TAJUKNASIONAL.COM Menteri Hak Asasi Manusia (HAM) Natalius Pigai mengajak masyarakat untuk tidak berlebihan menyikapi keberadaan pasal penghinaan terhadap presiden dalam Kitab Undang-Undang Hukum Pidana (KUHP) baru yang mulai berlaku sejak 2 Januari 2026.
Pigai menegaskan bahwa ketentuan tersebut tidak dimaksudkan untuk membungkam kebebasan berekspresi warga negara.
Menurut Pigai, aturan serupa juga diterapkan di berbagai negara demokratis, salah satunya Jerman.
Namun dalam praktiknya, pasal tersebut tidak pernah digunakan untuk memenjarakan warga negara.
“Di Jerman itu ada, tapi tidak pernah itu kanselir Jerman memenjarakan rakyatnya. Jadi, jangan terlalu khawatir,” ujar Pigai saat diwawancarai di Kantor Kementerian HAM, Jakarta, Senin.
Baca Juga: Natalius Pigai Targetkan Indonesia Rebut Kursi Presiden Dewan HAM PBB
Ia menjelaskan bahwa pasal penghinaan presiden bersifat simbolis sebagai bentuk perlindungan terhadap martabat kepala negara dan kehormatan negara. Untuk mencegah penyalahgunaan, pasal tersebut dirumuskan sebagai delik aduan, sehingga proses hukum hanya dapat berjalan jika ada laporan langsung dari pihak yang merasa dirugikan.
“Hanya yang bersangkutan yang melaporkan dan yang bersangkutan yang melakukan pengampunan dan penarikan,” katanya.
Pigai juga menilai kecil kemungkinan seorang presiden akan memproses hukum warganya hanya karena kritik atau ekspresi di ruang publik.
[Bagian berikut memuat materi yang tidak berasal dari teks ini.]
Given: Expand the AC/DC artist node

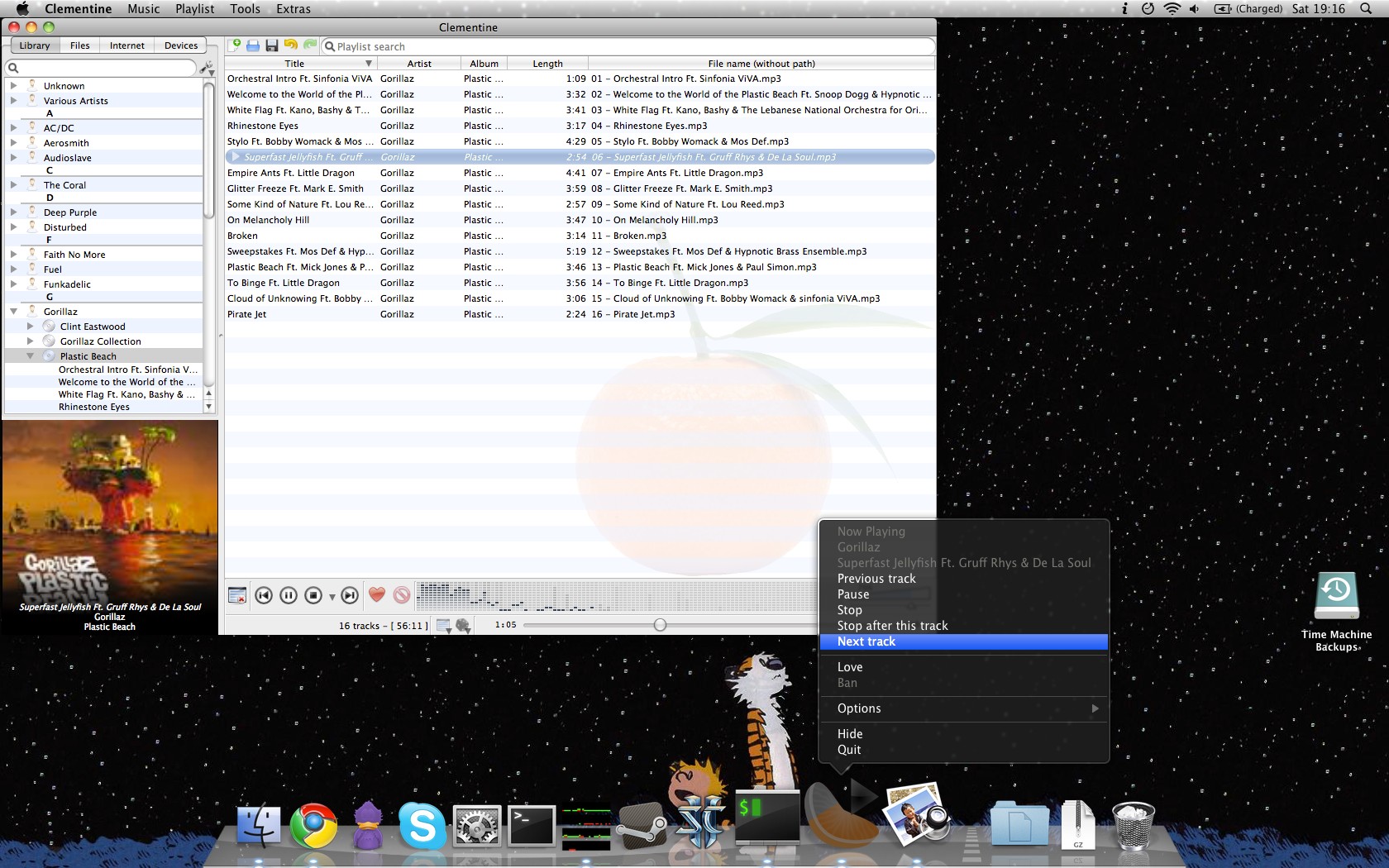Looking at the screenshot, I should pos(13,128).
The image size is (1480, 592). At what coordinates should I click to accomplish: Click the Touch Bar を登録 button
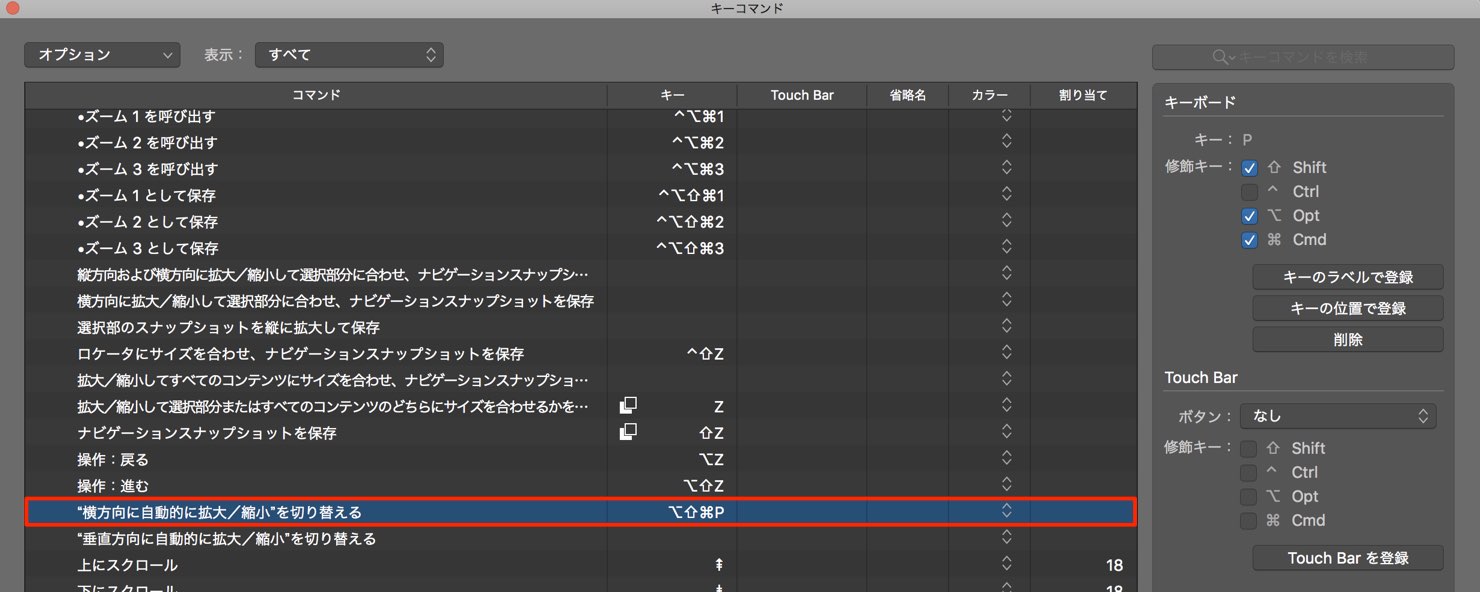1348,558
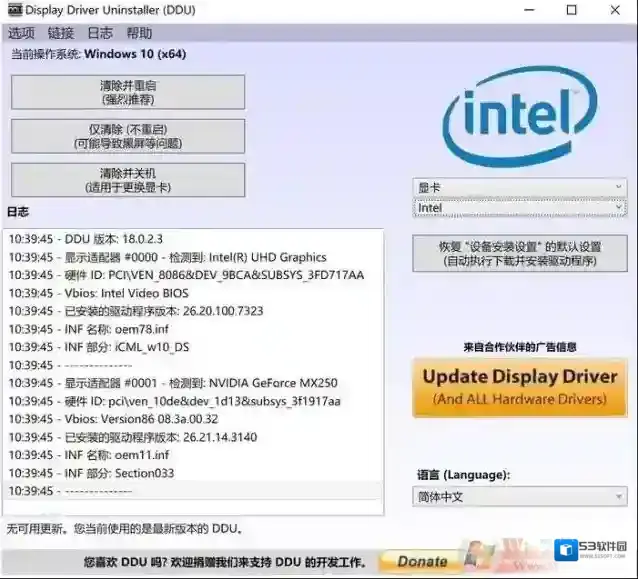638x579 pixels.
Task: Expand the Intel vendor dropdown
Action: click(519, 208)
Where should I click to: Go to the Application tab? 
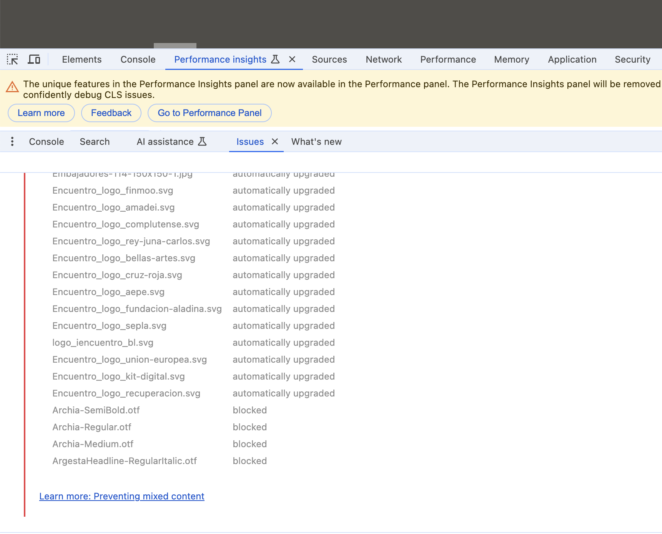coord(572,60)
Ia kembali mencontohkan praktik di negara lain.
“Masa kanselir Jerman mau adukan rakyatnya? Enggak bisa lah, enggak mungkin lah,” tuturnya.
Lebih lanjut, Pigai menyebut bahwa saat ini masih terlalu dini untuk menilai apakah pasal tersebut melanggar prinsip hak asasi manusia. Ia menekankan bahwa penilaian baru dapat dilakukan setelah ada praktik penerapan yang nyata.
“Setelah ada undang-undang ini, kemudian implementasinya ada tindakan-tindakan yang bertentangan dengan HAM, baru boleh dinilai. Sekarang kan baru undang-undang,” ujarnya.
Di sisi lain, Pigai mengakui bahwa Kementerian HAM tidak dilibatkan secara penuh dalam proses penyusunan KUHP.
Meski demikian, ia mengapresiasi tim perumus undang-undang tersebut karena dinilai memahami prinsip-prinsip hak asasi manusia.
Baca Juga: Anggap Kinerja Menteri HAM Tidak Optimal, PKB Minta Pigai Ambil Sikap Tegas dalam Kasus Rempang
“Ini saya ngomong jujur. Meskipun kami tidak ikut terlibat penuh, saya apresiasi mereka yang menyusun ini adalah orang yang paham HAM. Ketika kita baca setelah ditetapkan, ternyata isinya mengandung nilai-nilai HAM,” katanya.